## WORK INSTRUCTION 1
Answer these about the termination provisions:
(a) How must a termination under Section 4.1, other than upon Executive's death, be communicated?
(b) Which parts of Section 4.1 set forth Cause, Good Reason, and Permanent Disability?
(c) If the Company terminates Executive's employment for Cause, what is Executive entitled to?
## WORK INSTRUCTION 2
Reproduce everything in the termination provisions from "4.3    Obligations of the" down to "of the Accrued Obligation.".
## WORK INSTRUCTION 3
Can you carry the termination provisions further, picking up after their final sentence?
Start of EXERCISE PASSAGE
4.2    Notice of Termination. Any termination of Executive’s employment by the Company or Executive pursuant to Section 4.1 (other than upon Executive’s death) shall be communicated by a Notice of Termination to the other party hereto. The failure by Executive or the Company to set forth in the Notice of Termination any fact or circumstance which contributes to a showing of Cause, Good Reason, or Permanent Disability, as applicable and set forth in Section 4.1(a), (b), or (e), respectively, shall not waive any right of Executive or the Company under this Agreement or preclude Executive or the Company from asserting such fact or circumstance in enforcing Executive’s or the Company’s rights hereunder.
4.3    Obligations of the Company Upon Termination.
(a)    Termination by the Company for Cause or by Executive Other than for Good Reason (and in both instances not due to Executive’s Death or Permanent Disability). If the Company terminates Executive’s employment for Cause or if Executive terminates Executive’s employment other than for Good Reason, and so long as Executive’s termination is not due to Executive’s death or Permanent Disability, then Executive shall be entitled only to the payment of the Accrued Obligation.
End of EXERCISE PASSAGE
Start of DATA SECTION
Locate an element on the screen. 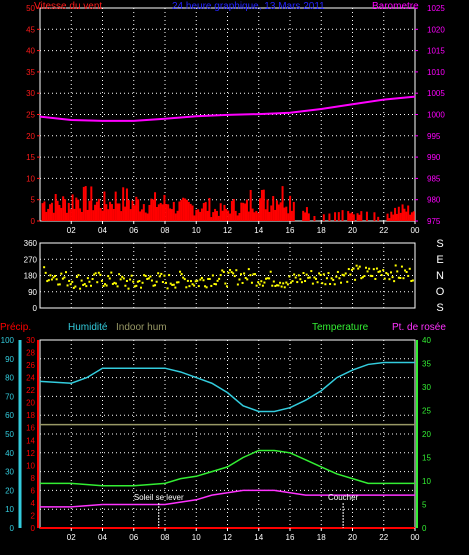 The image size is (469, 555). top-x-tick-label: 16 is located at coordinates (290, 230).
End of DATA SECTION
## ANSWER SECTION 1
(a) By a Notice of Termination to the other party.
(b) Section 4.1(a), (b), and (e), respectively.
(c) Only the payment of the Accrued Obligation.

## ANSWER SECTION 2
4.3    Obligations of the Company Upon Termination.
(a)    Termination by the Company for Cause or by Executive Other than for Good Reason (and in both instances not due to Executive’s Death or Permanent Disability). If the Company terminates Executive’s employment for Cause or if Executive terminates Executive’s employment other than for Good Reason, and so long as Executive’s termination is not due to Executive’s death or Permanent Disability, then Executive shall be entitled only to the payment of the Accrued Obligation.

## ANSWER SECTION 3
(b)    Termination by the Company Without Cause or by Executive for Good Reason (and in both instances not due to Executive’s Death or Permanent Disability). If, at any time other than during a Protected Period, the Company terminates Executive’s employment other than for Cause or if Executive terminates Executive’s employment under this Agreement for Good Reason, and so long as Executive’s termination is not due to Executive’s death or Permanent Disability, then Executive shall be entitled to receive (i) payment of the Accrued Obligation and (ii) subject to the satisfaction of the STIP and applicable STI Performance Plan or other applicable terms and conditions, as described in Section 3.3, any of Executive’s unpaid Bonuses with respect to a previous performance period, as applicable, completed prior to the Date of Termination (without regard to any requirement that Executive remain employed through the date of determination, date of approval and/or date of payment of such Bonuses, as may be applicable). In addition, subject to Executive’s (x) delivery to the Company by the Release Expiration Date (and non-revocation in any time provided to do so) of an Executed Release and (y) compliance with Articles V, VI, and VII herein, Executive shall also be eligible to receive:
iii.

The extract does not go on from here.